+++ LEESTEKST

Een leven in continue goedheid

11 februari 2018

Wat als er geen hemel of hel zou zijn. Zou jij dan nog geloven?

Lezen: Matteüs 20:1-16

Tekst: Matteüs 20:1-16

‘Toen zij die als eersten waren gekomen naar voren stapten, dachten ze dat zij wel meer zouden krijgen’ (Matteüs 20:10). Ik kan me voorstellen dat wij dat ook gedacht zouden hebben als we daar bij stonden. Stel een leraar op school geeft iemand met een vijf een zes zodat de hele klas nu een voldoende heeft. Dan moet de rest er toch ook een punt bij krijgen? Iemand die een zeven had krijgt dan toch een acht, en iemand die een acht had een negen? Het zou toch oneerlijk zijn als dat niet gebeurde?

++++++
+++ RIJEN

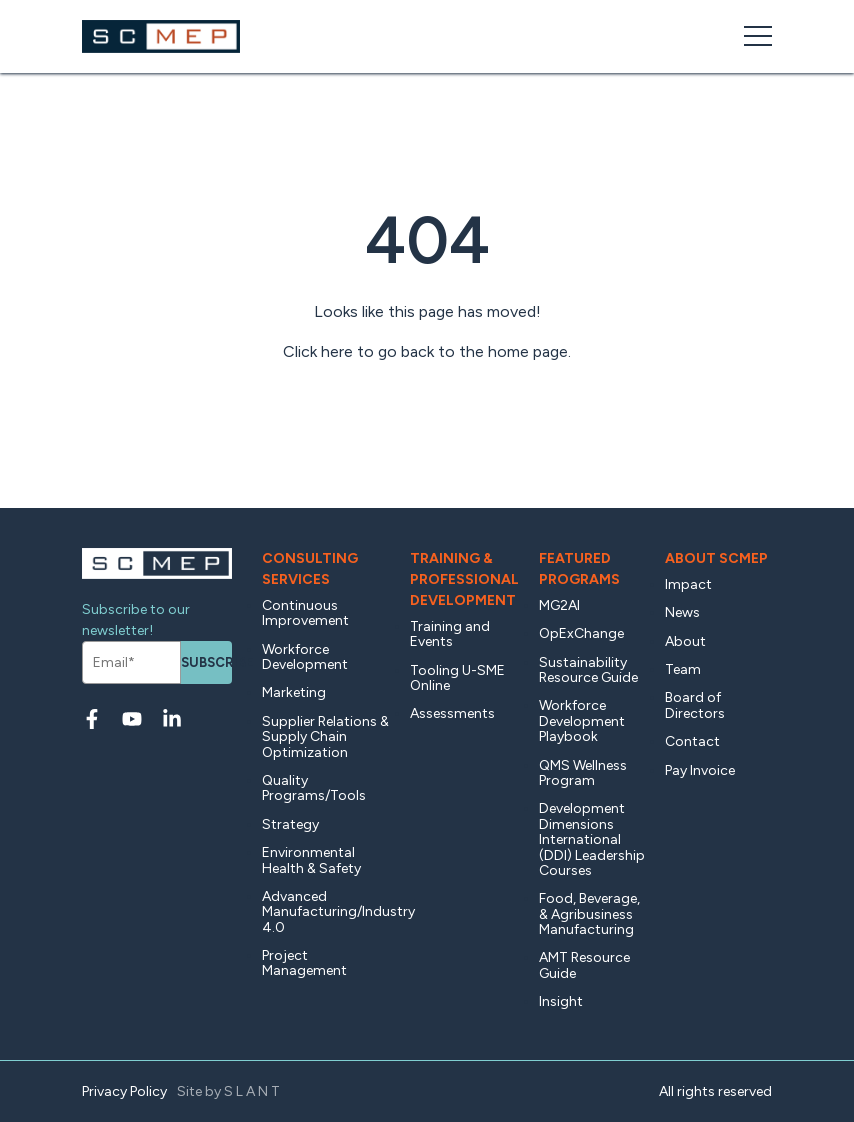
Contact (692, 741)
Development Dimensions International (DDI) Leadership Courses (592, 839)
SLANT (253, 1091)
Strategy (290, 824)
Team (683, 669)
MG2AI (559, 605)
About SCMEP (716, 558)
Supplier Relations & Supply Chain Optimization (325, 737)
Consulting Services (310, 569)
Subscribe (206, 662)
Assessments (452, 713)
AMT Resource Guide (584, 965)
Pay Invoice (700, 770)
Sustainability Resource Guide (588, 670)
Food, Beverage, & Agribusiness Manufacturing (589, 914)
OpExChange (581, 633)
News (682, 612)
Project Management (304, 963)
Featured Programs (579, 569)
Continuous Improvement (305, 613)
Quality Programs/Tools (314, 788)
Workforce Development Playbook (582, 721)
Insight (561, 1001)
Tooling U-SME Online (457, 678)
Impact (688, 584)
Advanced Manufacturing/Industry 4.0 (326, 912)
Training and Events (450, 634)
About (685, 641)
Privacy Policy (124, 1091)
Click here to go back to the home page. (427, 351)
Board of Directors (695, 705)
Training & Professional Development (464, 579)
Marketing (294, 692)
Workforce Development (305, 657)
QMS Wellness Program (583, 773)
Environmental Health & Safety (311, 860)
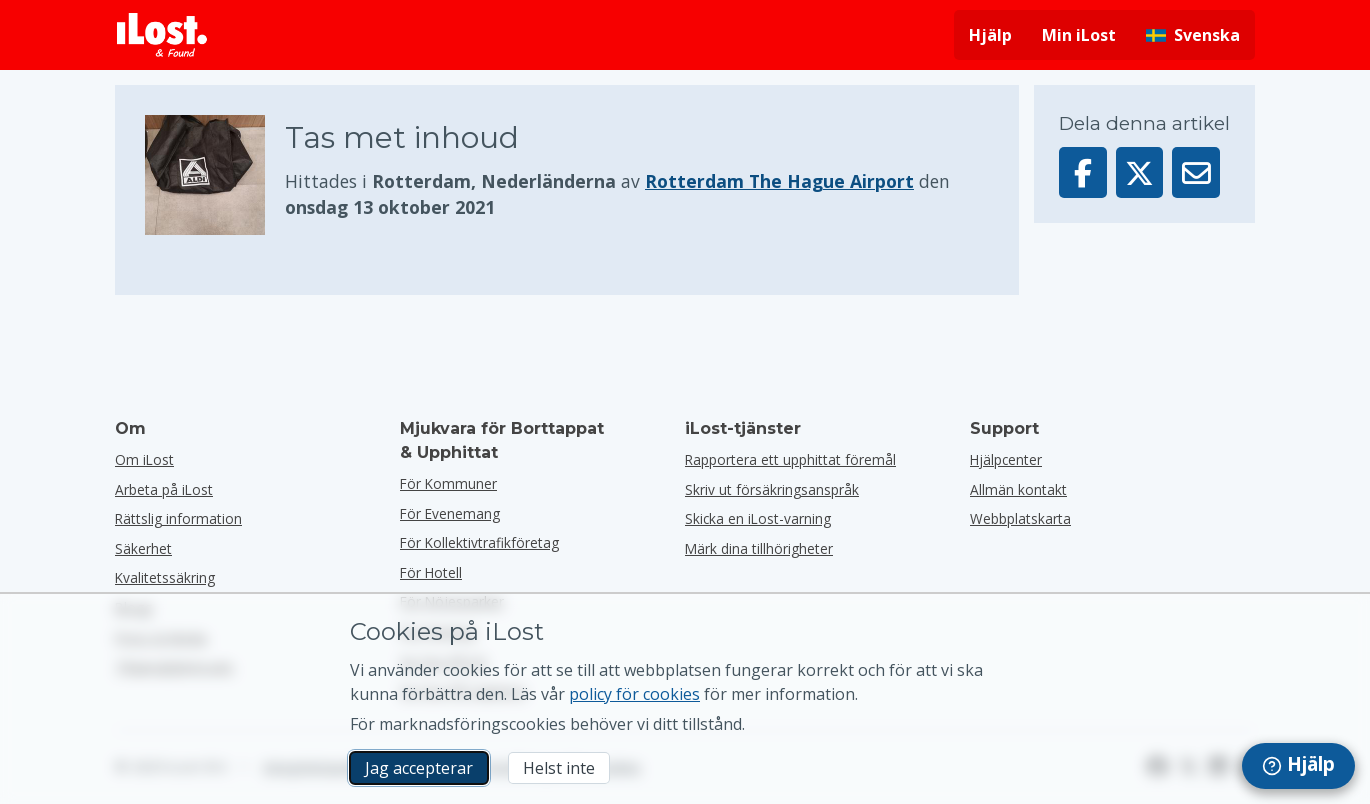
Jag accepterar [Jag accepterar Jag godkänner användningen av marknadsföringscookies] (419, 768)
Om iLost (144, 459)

++++++

Zet de overdenking over Matteüs 20:1-16 voort, te beginnen na de laatste zin. De rijen heb je hiervoor niet nodig.

Maar dit is precies wat er gebeurt in de gelijkenis. Je kunt je voorstellen dat die eersten, die het langst gewerkt hebben, blij zijn als ze zien dat zij die het laatst gekomen zijn een denarie krijgen. Een denarie is een dagloon. Daar kunnen deze mannen mee thuiskomen. Ze kunnen er genoeg eten van kopen om hun gezin te voeden. Die mannen die al van ‘s ochtends vroeg aan het werk zijn rekenen zich rijk. Dat wordt twaalf keer een denarie voor hen. Als één uur werken een denarie oplevert, man, dan hebben zij het getroffen bij deze heer. Ze porren elkaar in de zij en kijken met glimmende ogen naar wat er daar voor hen gebeurt.

 

Maar wat een schok als zij ook gewoon een denarie krijgen. Hun dagloon. Waar je van kunt leven. Het bedrag dat ook met hen was afgesproken. Ze hebben zich zwaar misrekend. En hun blijdschap slaat om in kwaadheid. De blik in hun ogen wordt hard. Wat is dit voor vent die zoiets doet?!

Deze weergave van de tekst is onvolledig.